Saltwater Country, the album
Saltwater Country features delightful earworms about life among heavy topics (alcoholism, domestic violence), all of which Morrison navigates with a measure of poise and relatability that resonates throughout the album.
The title track, “Saltwater Country,” is an anthem to this region, wrapped up in a bow. “We are the salt of the earth. We are as real as the smile on your face,” Morrison sings over a classic country guitar riff, “when you finally give up on the traffic to the bridge to the Cape.”
“On My Way to MA” was written while Morrison was road-tripping through the Permian Basin in Texas between musical engagements. She recalled “truly just smelling the oil that permeated everything and thinking, ‘I love home so much.’”
She wanted to capture the feeling of living in a popular tourism area, “where you get all these people who are coming in after Memorial Day and it comes to life. And then Labor Day, it’s a vacuum. I was just really interested in what is left behind. It’s a little bit lonely.”
“Just a Kid on Parkwood Drive” begins with a 12-year-old Morrison and her guitar at her childhood home in the Parkwood Beach neighborhood of Wareham. She explores feelings of loneliness and inadequacy as she grows up and begins singing in front of crowds, “dreaming of the day I can say, ‘I made it, man.’”
“Cranberry Blossoms” tells the story of a grandfather working the bogs. Morrison was inspired to write the song while observing her father-in-law, Woody Hartley, with the five-year-old son she shares with her husband, Scott Hartley. (The Hartleys are a family of cranberry growers. Woody previously served on the Rochester Select Board.)
The song is also an ode to the quiet demeanor of Morrison’s own grandfather, Brayton Newell, who certain generations of local folks will remember from Onset TV and Appliance, which he operated out of his home. “From the first thing in the morning, to the end of the day, never knew what he was thinking,” she sings. “I knew he loved me anyway.”
“Gloria” is a sea shanty (yes, really!) about the 1985 hurricane of the same name, during which Morrison was born. (Fun fact: Morrison’s mother went into labor at the former Hong Kong Island in Wareham. Her brother Steve, age 23 at the time, had to drive from his Cape Cod home to Wareham during the storm to deliver Morrison’s mother to Tobey Hospital, where she, in turn, delivered Grace.)
Ways to support
- Support Morrison’s Kickstarter.
- Hear Morrison live with a full band at Stone Path Malt in Wareham on October 5. Click here to get your tickets before they sell out!
- Subscribe to Patreon and hear her music before it is released
- Buy merchandise at store.gracemorrison.com, including Saltwater Country Soap from Wareham-based Pumpkintown Farm
Performances from Marion to Montana and beyond!

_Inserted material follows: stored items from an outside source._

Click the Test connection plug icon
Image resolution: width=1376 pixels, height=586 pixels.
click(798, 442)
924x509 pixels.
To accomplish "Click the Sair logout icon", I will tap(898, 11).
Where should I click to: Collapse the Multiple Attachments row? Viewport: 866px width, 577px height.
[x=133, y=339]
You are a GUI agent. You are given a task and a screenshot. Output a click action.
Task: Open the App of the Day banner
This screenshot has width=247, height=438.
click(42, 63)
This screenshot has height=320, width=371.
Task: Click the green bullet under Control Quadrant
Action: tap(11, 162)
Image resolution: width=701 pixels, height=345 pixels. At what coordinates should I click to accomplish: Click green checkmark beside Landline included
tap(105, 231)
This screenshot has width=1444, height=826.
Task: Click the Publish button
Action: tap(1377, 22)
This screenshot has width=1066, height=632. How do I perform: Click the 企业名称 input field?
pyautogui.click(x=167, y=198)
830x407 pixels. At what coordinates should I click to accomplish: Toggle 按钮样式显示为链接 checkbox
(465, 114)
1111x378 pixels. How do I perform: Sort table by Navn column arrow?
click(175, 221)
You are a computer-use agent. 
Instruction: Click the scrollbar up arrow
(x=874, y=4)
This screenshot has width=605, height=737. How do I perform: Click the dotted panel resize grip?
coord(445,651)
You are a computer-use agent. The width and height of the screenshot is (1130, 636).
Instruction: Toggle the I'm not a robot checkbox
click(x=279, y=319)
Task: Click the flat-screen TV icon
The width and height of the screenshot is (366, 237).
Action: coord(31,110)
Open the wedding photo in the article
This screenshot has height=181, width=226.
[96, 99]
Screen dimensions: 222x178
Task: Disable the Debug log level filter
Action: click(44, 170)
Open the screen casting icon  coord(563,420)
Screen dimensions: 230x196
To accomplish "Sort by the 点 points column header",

A map hangs in Grace Morrison’s living room with pins showing where she and her husband Scott Hartley have traveled together. Most of the pins are in locations Morrison has performed. She jokes: “We only travel for work.”
But her first live performance was in Marion at the former HardWare Cafe on Spring Street (the site of which is now the Buzzards Bay Coalition’s Marion Science and Field Operations Center).
“My ability to perform, I really owe to that place, because they just stuck me on the stage as much as I wanted to be on the stage,” said Morrison. She was around 14 years old at the time, singing her own songs as well as covers during the summer before her sophomore year at Wareham High.
“I think the coolest thing that happened that summer was, James Spader showed up,” the singer-songwriter recalled, still somewhat incredulous: “He’s this famous actor… and he gave me a $20 tip. I still have it.”
The cash is displayed in an album containing photos from that period of Morrison’s life, including some from Wareham Gatemen baseball games.
“That same summer, I was singing the National Anthem for the Gatemen, and [Spader] threw out the first pitch” at one of the games, Morrison continued. “He knew who I was already because he had heard me!”
An early endorsement from James Spader. Not every artist can say that!